Dying is expensive; there’s no getting around it, and the expense can come as quite a shock to those responsible for arranging your funeral. In recent years, the cost of a simple funeral has risen sharply due to a number of factors such as grave shortages and local authorities increasing cremation fees.
According to the Competition and Markets Authority (CMA), who have been reviewing funeral costs, the average cost of a simple funeral in 2017 was just under £3,800. This excluded the optional extras such as embalming, the funeral service, funeral venue and limousines. In 2018, Sun Life produced a report “2018 Cost of Dying Report” in which they found a standard funeral had risen to £4,271 before extras. These optional extras can increase the cost by an additional £2,061; this means a total of over £6,000 for the average funeral.
So what can be done to help lessen the burden?
Provided there is enough money in your estate to cover the costs, some funeral directors are happy to liaise with the solicitor assisting you to get the bill paid directly from the deceased’s bank account or, in some cases, even delay payment until probate has been settled.
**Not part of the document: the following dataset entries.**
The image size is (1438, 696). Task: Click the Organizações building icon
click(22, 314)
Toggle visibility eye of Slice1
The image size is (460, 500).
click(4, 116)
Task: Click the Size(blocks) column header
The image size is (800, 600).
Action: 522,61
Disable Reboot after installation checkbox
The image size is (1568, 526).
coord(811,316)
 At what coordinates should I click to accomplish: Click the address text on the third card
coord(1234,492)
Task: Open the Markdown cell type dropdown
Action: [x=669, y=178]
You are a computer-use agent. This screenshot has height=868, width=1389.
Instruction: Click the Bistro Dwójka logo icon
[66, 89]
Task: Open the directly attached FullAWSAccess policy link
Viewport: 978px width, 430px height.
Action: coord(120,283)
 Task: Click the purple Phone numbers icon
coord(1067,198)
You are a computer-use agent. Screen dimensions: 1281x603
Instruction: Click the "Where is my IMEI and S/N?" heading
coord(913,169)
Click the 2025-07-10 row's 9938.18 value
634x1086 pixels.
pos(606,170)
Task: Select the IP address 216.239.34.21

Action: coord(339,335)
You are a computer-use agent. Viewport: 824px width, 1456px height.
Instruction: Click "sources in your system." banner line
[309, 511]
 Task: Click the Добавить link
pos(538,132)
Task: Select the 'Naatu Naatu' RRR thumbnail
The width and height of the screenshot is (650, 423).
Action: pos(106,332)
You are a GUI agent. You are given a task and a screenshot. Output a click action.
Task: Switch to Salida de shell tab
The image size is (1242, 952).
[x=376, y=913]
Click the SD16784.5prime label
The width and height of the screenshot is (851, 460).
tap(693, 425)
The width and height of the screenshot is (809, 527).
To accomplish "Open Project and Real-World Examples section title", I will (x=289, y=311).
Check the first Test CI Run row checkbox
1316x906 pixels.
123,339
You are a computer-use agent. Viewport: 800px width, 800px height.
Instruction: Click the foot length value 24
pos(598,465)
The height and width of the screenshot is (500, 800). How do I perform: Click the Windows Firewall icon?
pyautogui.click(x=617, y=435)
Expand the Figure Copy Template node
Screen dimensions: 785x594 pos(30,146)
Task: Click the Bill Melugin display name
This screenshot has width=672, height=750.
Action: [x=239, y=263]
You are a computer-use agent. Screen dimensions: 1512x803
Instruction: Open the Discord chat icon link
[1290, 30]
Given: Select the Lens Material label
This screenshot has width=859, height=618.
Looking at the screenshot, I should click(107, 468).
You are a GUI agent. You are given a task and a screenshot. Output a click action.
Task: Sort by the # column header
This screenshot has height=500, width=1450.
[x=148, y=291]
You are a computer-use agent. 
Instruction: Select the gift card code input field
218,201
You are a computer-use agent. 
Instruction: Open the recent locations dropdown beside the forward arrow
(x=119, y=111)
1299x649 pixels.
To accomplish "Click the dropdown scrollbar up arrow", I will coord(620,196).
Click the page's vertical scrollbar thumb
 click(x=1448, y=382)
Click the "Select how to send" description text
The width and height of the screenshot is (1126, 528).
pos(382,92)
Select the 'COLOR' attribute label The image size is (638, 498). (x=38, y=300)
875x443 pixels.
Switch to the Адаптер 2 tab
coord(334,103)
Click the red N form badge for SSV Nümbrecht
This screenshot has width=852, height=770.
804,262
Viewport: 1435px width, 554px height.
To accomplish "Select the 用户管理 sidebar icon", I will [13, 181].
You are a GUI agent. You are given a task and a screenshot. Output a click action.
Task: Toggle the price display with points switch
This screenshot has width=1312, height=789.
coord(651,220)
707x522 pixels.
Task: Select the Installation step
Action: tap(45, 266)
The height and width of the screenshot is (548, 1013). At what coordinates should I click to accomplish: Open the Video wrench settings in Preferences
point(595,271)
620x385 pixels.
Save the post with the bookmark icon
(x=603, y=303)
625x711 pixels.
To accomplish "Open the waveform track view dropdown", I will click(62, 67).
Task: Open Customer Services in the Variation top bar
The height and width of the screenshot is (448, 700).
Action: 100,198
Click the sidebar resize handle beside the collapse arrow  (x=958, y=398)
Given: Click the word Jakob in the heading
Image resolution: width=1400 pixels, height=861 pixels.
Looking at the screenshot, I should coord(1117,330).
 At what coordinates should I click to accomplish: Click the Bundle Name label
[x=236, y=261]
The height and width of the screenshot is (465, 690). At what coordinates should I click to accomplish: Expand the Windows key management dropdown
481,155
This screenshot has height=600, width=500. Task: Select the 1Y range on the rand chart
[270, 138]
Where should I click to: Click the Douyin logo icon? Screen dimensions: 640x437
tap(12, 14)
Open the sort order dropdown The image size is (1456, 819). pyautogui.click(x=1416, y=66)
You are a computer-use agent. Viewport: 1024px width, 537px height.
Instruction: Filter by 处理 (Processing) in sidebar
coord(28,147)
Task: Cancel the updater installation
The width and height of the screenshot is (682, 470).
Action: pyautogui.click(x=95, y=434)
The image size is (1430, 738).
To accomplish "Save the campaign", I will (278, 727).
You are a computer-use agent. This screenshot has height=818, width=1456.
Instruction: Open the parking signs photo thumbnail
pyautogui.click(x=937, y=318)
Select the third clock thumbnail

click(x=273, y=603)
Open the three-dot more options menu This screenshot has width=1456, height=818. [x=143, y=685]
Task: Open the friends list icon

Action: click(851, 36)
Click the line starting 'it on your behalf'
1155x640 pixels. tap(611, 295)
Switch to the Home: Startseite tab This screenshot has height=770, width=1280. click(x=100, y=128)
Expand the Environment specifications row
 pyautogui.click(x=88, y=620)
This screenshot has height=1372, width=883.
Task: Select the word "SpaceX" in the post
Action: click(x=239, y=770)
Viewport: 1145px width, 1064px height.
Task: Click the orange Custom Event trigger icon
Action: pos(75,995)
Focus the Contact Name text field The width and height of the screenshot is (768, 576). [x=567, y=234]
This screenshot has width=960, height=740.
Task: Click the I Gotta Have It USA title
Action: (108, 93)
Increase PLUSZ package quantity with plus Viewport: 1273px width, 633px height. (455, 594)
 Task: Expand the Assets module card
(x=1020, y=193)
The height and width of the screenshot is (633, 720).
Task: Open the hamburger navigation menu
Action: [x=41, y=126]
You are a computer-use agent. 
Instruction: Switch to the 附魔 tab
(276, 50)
Failing that, a funeral plan, whereby you pre-pay the funeral costs, may be an option. It is vital, however, that you fully understand exactly what is covered by the plan so that there are no further unexpected surprises to add to the burden of grief your loved ones will already be experiencing. In addition, you must ensure that the funeral company is a reputable one and is regulated by the Funeral Planning Authority.
Generally, a funeral plan will cover the following:
- Funeral director fees
- In some instances, cremation or burial fees
- What you want to happen at your funeral
Additional fees are payable for the cost of the doctors’ fees for the death certification; the funeral celebrant; the death notice; the order sheets; the venue hire for the wake; plus, in some cases, the burial or cremation fees are not covered by the plan. As well as these, you need to be aware of solicitors’ fees for administering your estate, especially if using your estate to cover these costs.
With standard funeral costs expected to rise further to £7,000 by 2020, making plans now to lock in the cost of a funeral at today’s prices is good preparation. A bit of research and planning now will go a long way to helping relieve the future anxiety of your loved ones.